Copy the rows below word for word, every line of them, without changing anything.

(Records from a pointing dataset)
======
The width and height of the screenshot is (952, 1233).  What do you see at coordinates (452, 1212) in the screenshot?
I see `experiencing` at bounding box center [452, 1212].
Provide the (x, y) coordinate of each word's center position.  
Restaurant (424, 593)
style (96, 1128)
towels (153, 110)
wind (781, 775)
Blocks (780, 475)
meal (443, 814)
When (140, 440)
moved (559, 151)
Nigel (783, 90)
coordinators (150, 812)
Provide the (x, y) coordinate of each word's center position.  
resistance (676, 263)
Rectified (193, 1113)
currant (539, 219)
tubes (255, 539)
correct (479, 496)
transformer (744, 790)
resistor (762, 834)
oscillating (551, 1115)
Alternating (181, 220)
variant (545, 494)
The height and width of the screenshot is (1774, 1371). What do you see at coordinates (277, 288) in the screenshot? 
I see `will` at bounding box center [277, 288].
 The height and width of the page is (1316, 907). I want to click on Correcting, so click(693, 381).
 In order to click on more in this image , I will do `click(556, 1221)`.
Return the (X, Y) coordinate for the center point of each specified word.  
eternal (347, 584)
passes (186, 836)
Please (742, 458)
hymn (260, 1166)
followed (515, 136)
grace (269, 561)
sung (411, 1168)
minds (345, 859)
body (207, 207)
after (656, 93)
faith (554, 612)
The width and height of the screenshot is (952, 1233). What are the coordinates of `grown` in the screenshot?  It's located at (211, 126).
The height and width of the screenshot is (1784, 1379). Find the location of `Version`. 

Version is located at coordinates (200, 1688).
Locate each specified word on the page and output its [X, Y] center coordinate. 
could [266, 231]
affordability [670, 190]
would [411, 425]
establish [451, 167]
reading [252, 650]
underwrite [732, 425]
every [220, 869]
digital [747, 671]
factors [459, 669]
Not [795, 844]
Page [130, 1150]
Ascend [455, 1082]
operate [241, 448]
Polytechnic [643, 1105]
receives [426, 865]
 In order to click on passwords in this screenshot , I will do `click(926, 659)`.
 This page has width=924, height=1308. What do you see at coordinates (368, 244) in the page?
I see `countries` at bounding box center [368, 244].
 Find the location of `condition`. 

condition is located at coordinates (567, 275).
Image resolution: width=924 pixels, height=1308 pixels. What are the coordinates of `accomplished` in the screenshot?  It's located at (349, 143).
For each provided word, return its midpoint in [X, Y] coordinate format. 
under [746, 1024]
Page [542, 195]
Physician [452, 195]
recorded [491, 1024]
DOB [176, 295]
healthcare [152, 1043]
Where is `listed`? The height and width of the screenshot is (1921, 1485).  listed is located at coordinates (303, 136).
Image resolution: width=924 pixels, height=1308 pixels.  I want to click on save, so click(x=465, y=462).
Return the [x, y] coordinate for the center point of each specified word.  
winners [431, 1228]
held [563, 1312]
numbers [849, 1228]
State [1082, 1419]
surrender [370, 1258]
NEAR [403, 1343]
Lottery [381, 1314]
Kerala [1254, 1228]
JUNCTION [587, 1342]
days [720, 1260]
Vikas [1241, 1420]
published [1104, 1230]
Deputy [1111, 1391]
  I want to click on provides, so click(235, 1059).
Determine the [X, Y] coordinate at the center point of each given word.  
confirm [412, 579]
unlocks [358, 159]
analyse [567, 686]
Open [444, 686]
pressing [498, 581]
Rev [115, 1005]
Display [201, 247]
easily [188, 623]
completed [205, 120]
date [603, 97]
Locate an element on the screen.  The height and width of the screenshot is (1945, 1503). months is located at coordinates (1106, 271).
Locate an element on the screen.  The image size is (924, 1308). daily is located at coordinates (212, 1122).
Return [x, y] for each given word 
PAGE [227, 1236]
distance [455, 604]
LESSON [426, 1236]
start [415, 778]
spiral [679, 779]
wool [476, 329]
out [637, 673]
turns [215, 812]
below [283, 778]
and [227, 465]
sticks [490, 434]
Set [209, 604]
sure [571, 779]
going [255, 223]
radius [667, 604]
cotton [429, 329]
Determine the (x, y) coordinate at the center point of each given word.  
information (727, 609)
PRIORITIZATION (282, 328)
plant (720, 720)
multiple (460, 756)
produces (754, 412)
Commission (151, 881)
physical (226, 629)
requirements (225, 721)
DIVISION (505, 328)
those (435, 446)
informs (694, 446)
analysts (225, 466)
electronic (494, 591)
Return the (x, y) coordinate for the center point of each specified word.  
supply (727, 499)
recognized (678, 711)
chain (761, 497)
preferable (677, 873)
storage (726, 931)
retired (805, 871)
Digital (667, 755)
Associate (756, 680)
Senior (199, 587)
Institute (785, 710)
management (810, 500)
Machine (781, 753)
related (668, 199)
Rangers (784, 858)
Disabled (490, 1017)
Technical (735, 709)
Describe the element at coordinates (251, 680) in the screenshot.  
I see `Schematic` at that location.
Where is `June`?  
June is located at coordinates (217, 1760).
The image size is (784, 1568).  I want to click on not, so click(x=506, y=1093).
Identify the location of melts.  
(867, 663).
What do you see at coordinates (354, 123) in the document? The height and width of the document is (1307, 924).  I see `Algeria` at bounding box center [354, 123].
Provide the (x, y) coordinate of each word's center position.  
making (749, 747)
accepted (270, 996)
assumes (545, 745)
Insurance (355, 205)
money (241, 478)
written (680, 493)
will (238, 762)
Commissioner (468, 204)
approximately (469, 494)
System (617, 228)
======
● WORKED SOLUTION:
The width and height of the screenshot is (952, 1233).  What do you see at coordinates (452, 1212) in the screenshot?
I see `experiencing` at bounding box center [452, 1212].
Provide the (x, y) coordinate of each word's center position.  
Restaurant (424, 593)
style (96, 1128)
towels (153, 110)
wind (781, 775)
Blocks (780, 475)
meal (443, 814)
When (140, 440)
moved (559, 151)
Nigel (783, 90)
coordinators (150, 812)
Provide the (x, y) coordinate of each word's center position.  
resistance (676, 263)
Rectified (193, 1113)
currant (539, 219)
tubes (255, 539)
correct (479, 496)
transformer (744, 790)
resistor (762, 834)
oscillating (551, 1115)
Alternating (181, 220)
variant (545, 494)
The height and width of the screenshot is (1774, 1371). What do you see at coordinates (277, 288) in the screenshot? 
I see `will` at bounding box center [277, 288].
 The height and width of the page is (1316, 907). I want to click on Correcting, so click(693, 381).
 In order to click on more in this image , I will do `click(556, 1221)`.
Return the (X, Y) coordinate for the center point of each specified word.  
eternal (347, 584)
passes (186, 836)
Please (742, 458)
hymn (260, 1166)
followed (515, 136)
grace (269, 561)
sung (411, 1168)
minds (345, 859)
body (207, 207)
after (656, 93)
faith (554, 612)
The width and height of the screenshot is (952, 1233). What are the coordinates of `grown` in the screenshot?  It's located at (211, 126).
The height and width of the screenshot is (1784, 1379). Find the location of `Version`. 

Version is located at coordinates (200, 1688).
Locate each specified word on the page and output its [X, Y] center coordinate. 
could [266, 231]
affordability [670, 190]
would [411, 425]
establish [451, 167]
reading [252, 650]
underwrite [732, 425]
every [220, 869]
digital [747, 671]
factors [459, 669]
Not [795, 844]
Page [130, 1150]
Ascend [455, 1082]
operate [241, 448]
Polytechnic [643, 1105]
receives [426, 865]
 In order to click on passwords in this screenshot , I will do `click(926, 659)`.
 This page has width=924, height=1308. What do you see at coordinates (368, 244) in the page?
I see `countries` at bounding box center [368, 244].
 Find the location of `condition`. 

condition is located at coordinates (567, 275).
Image resolution: width=924 pixels, height=1308 pixels. What are the coordinates of `accomplished` in the screenshot?  It's located at (349, 143).
For each provided word, return its midpoint in [X, Y] coordinate format. 
under [746, 1024]
Page [542, 195]
Physician [452, 195]
recorded [491, 1024]
DOB [176, 295]
healthcare [152, 1043]
Where is `listed`? The height and width of the screenshot is (1921, 1485).  listed is located at coordinates (303, 136).
Image resolution: width=924 pixels, height=1308 pixels.  I want to click on save, so click(x=465, y=462).
Return the [x, y] coordinate for the center point of each specified word.  
winners [431, 1228]
held [563, 1312]
numbers [849, 1228]
State [1082, 1419]
surrender [370, 1258]
NEAR [403, 1343]
Lottery [381, 1314]
Kerala [1254, 1228]
JUNCTION [587, 1342]
days [720, 1260]
Vikas [1241, 1420]
published [1104, 1230]
Deputy [1111, 1391]
  I want to click on provides, so click(235, 1059).
Determine the [X, Y] coordinate at the center point of each given word.  
confirm [412, 579]
unlocks [358, 159]
analyse [567, 686]
Open [444, 686]
pressing [498, 581]
Rev [115, 1005]
Display [201, 247]
easily [188, 623]
completed [205, 120]
date [603, 97]
Locate an element on the screen.  The height and width of the screenshot is (1945, 1503). months is located at coordinates (1106, 271).
Locate an element on the screen.  The image size is (924, 1308). daily is located at coordinates (212, 1122).
Return [x, y] for each given word 
PAGE [227, 1236]
distance [455, 604]
LESSON [426, 1236]
start [415, 778]
spiral [679, 779]
wool [476, 329]
out [637, 673]
turns [215, 812]
below [283, 778]
and [227, 465]
sticks [490, 434]
Set [209, 604]
sure [571, 779]
going [255, 223]
radius [667, 604]
cotton [429, 329]
Determine the (x, y) coordinate at the center point of each given word.  
information (727, 609)
PRIORITIZATION (282, 328)
plant (720, 720)
multiple (460, 756)
produces (754, 412)
Commission (151, 881)
physical (226, 629)
requirements (225, 721)
DIVISION (505, 328)
those (435, 446)
informs (694, 446)
analysts (225, 466)
electronic (494, 591)
Return the (x, y) coordinate for the center point of each specified word.  
supply (727, 499)
recognized (678, 711)
chain (761, 497)
preferable (677, 873)
storage (726, 931)
retired (805, 871)
Digital (667, 755)
Associate (756, 680)
Senior (199, 587)
Institute (785, 710)
management (810, 500)
Machine (781, 753)
related (668, 199)
Rangers (784, 858)
Disabled (490, 1017)
Technical (735, 709)
Describe the element at coordinates (251, 680) in the screenshot.  
I see `Schematic` at that location.
Where is `June`?  
June is located at coordinates (217, 1760).
The image size is (784, 1568).  I want to click on not, so click(x=506, y=1093).
Identify the location of melts.  
(867, 663).
What do you see at coordinates (354, 123) in the document? The height and width of the document is (1307, 924).  I see `Algeria` at bounding box center [354, 123].
Provide the (x, y) coordinate of each word's center position.  
making (749, 747)
accepted (270, 996)
assumes (545, 745)
Insurance (355, 205)
money (241, 478)
written (680, 493)
will (238, 762)
Commissioner (468, 204)
approximately (469, 494)
System (617, 228)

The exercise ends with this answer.